DOCUMENT SECTION.
=== Begin Enclosure ===

George Giacoia spoke to three different agents before landing on the $1.695 million asking price for his Southampton home in May. The 70-year-old retiree had reservations about the price point, but decided to test the market. 

“I had no response at all,” he said. “There was not a phone call, nor was there a person that came to any of the open houses.”

Since then, Giacoia has lowered the asking price by nearly $400,000.

Price cuts in the Hamptons would have been unimaginable just a few months ago. Home values in the luxury Long Island enclave rose to record highs during the pandemic as wealthy New Yorkers sought an escape from the city, with median prices  surging 88% between the second quarter of 2019 and the same period of this year.

But the Hamptons market is entering a new phase as a bumpy stock market, early signs of a housing slowdown and fears of a recession cause demand to subside. It doesn’t help that mortgage rates have moved higher at a time when inflation is making everything more expensive.

=== End Enclosure ===

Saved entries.
=== Begin Enclosure ===

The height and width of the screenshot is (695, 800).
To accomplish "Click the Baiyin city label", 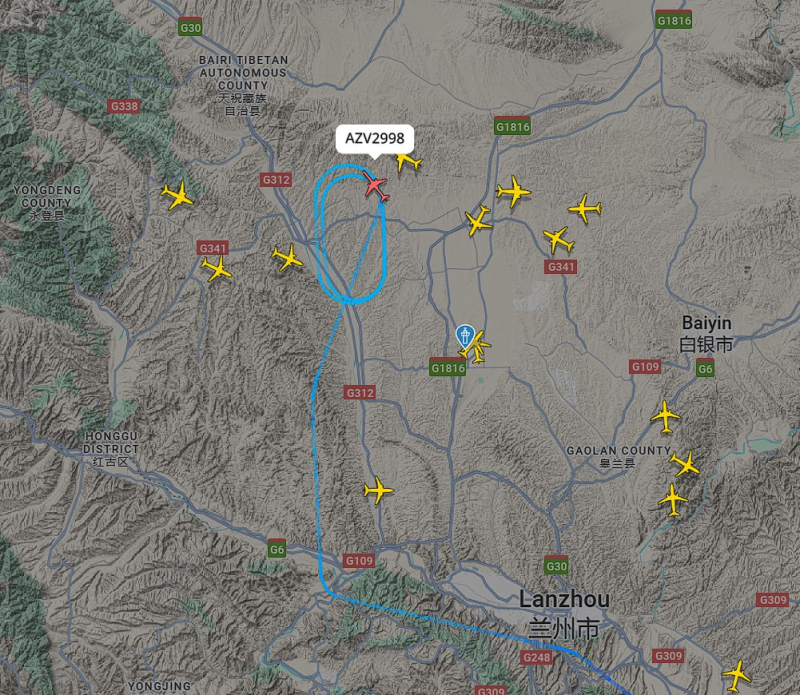I will (x=706, y=333).
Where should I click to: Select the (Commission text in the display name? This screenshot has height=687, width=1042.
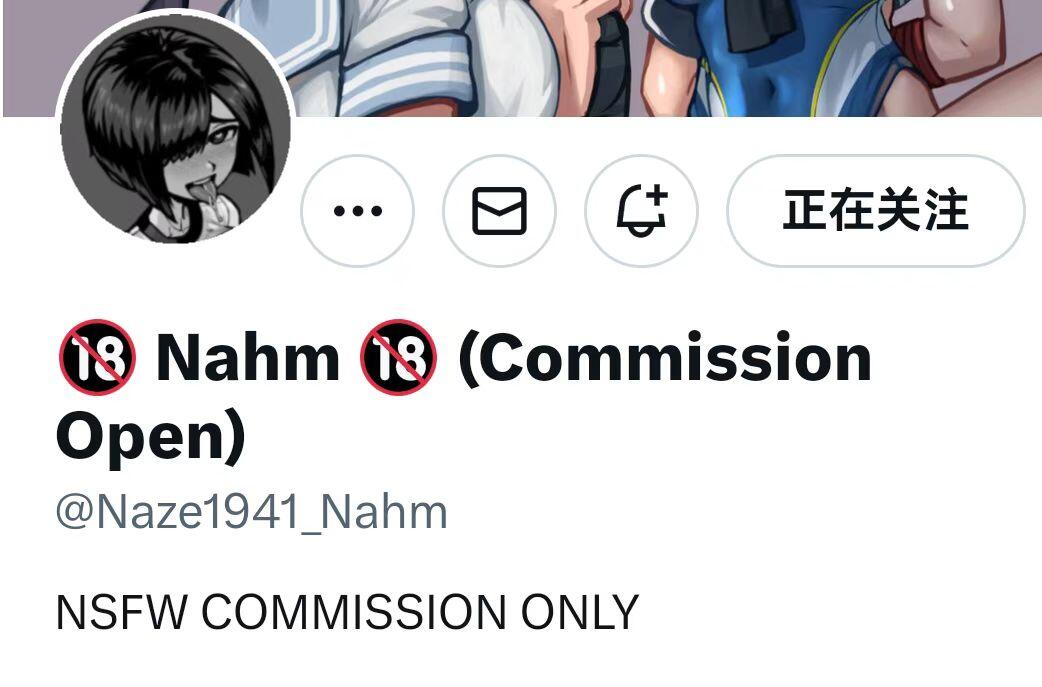[x=665, y=357]
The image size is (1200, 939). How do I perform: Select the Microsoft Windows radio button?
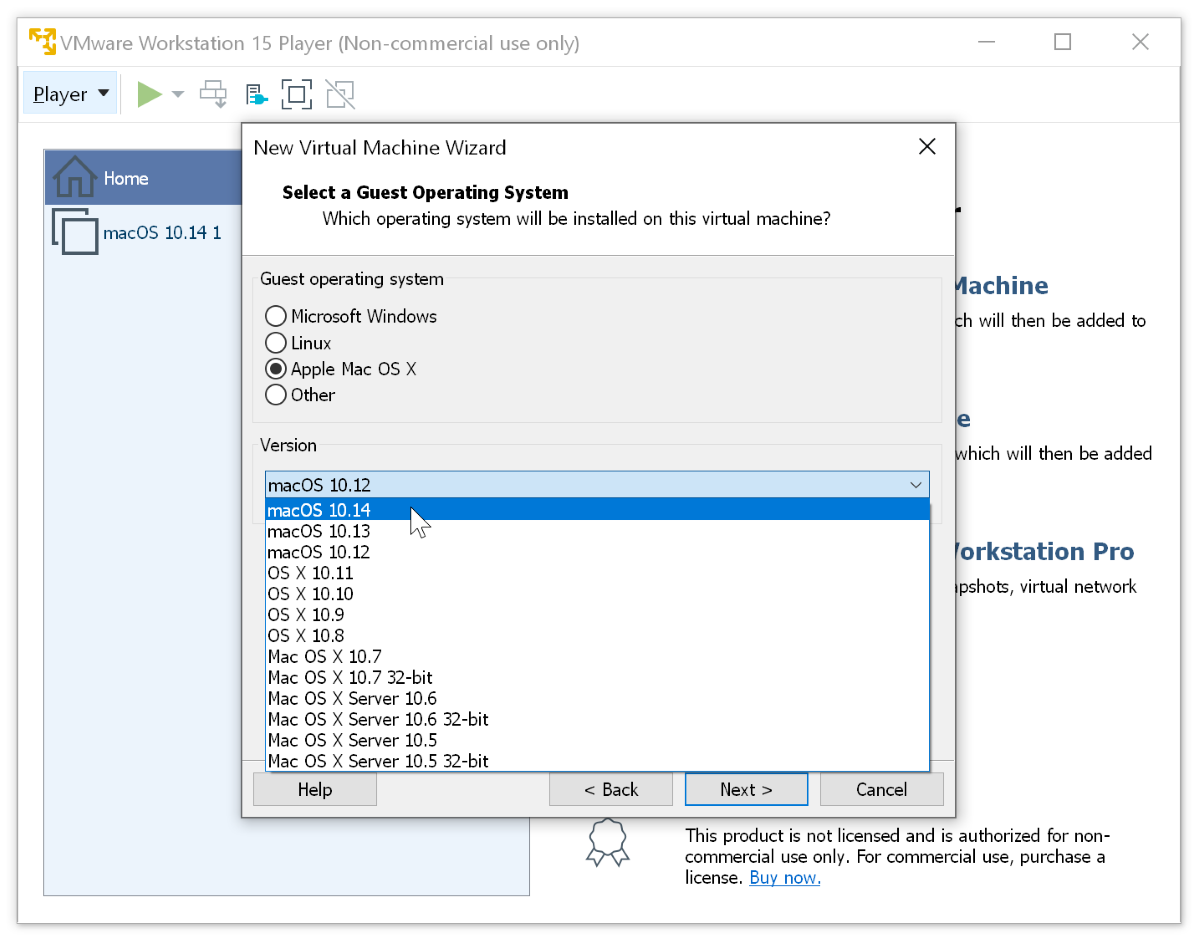tap(276, 316)
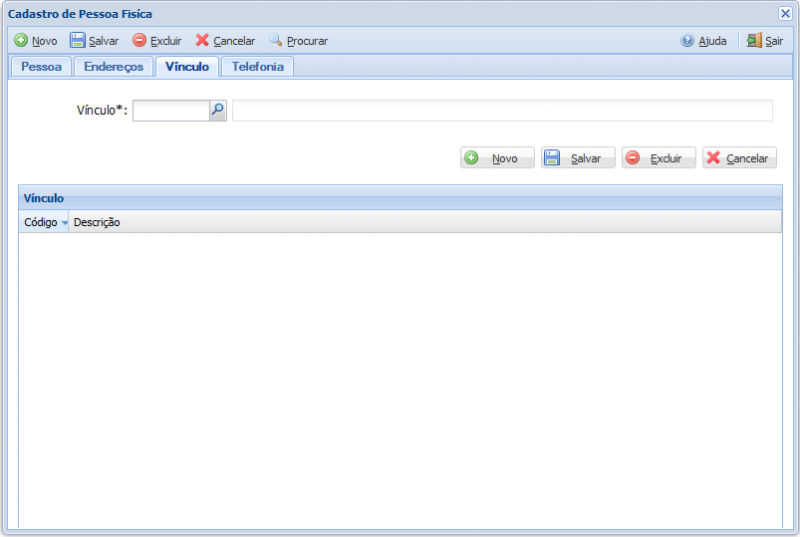800x537 pixels.
Task: Click the Sair exit icon
Action: (754, 41)
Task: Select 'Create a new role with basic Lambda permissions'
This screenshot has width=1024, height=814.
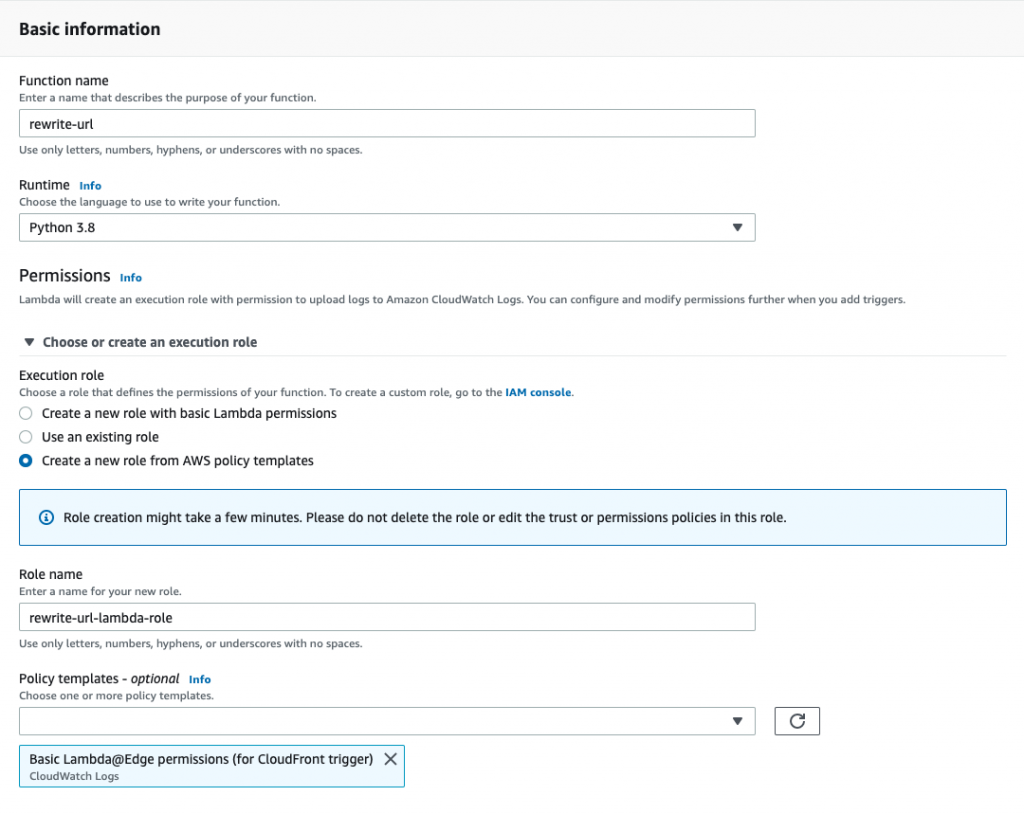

=== End Enclosure ===

APPLY WHAT YOU READ.
- 1) According to the Hamptons housing article, by what percentage did median prices rise between the second quarter of 2019 and the same period of this year?
- 2) Summarize the Hamptons housing article in two sentences.
- 3) Please reproduce the Hamptons housing article word for word from "Price cuts in the" up to and including "everything more expensive.".

RESPONSES TO THE EXERCISE.
- 1) 88%

- 2) George Giacoia listed his Southampton home at $1.695 million in May, got no calls or open-house visitors, and has since lowered the price by nearly $400,000. Hamptons home values reached record highs during the pandemic, but demand is now subsiding amid a bumpy stock market, early signs of a housing slowdown, recession fears and higher mortgage rates.

- 3)
Price cuts in the Hamptons would have been unimaginable just a few months ago. Home values in the luxury Long Island enclave rose to record highs during the pandemic as wealthy New Yorkers sought an escape from the city, with median prices  surging 88% between the second quarter of 2019 and the same period of this year.

But the Hamptons market is entering a new phase as a bumpy stock market, early signs of a housing slowdown and fears of a recession cause demand to subside. It doesn’t help that mortgage rates have moved higher at a time when inflation is making everything more expensive.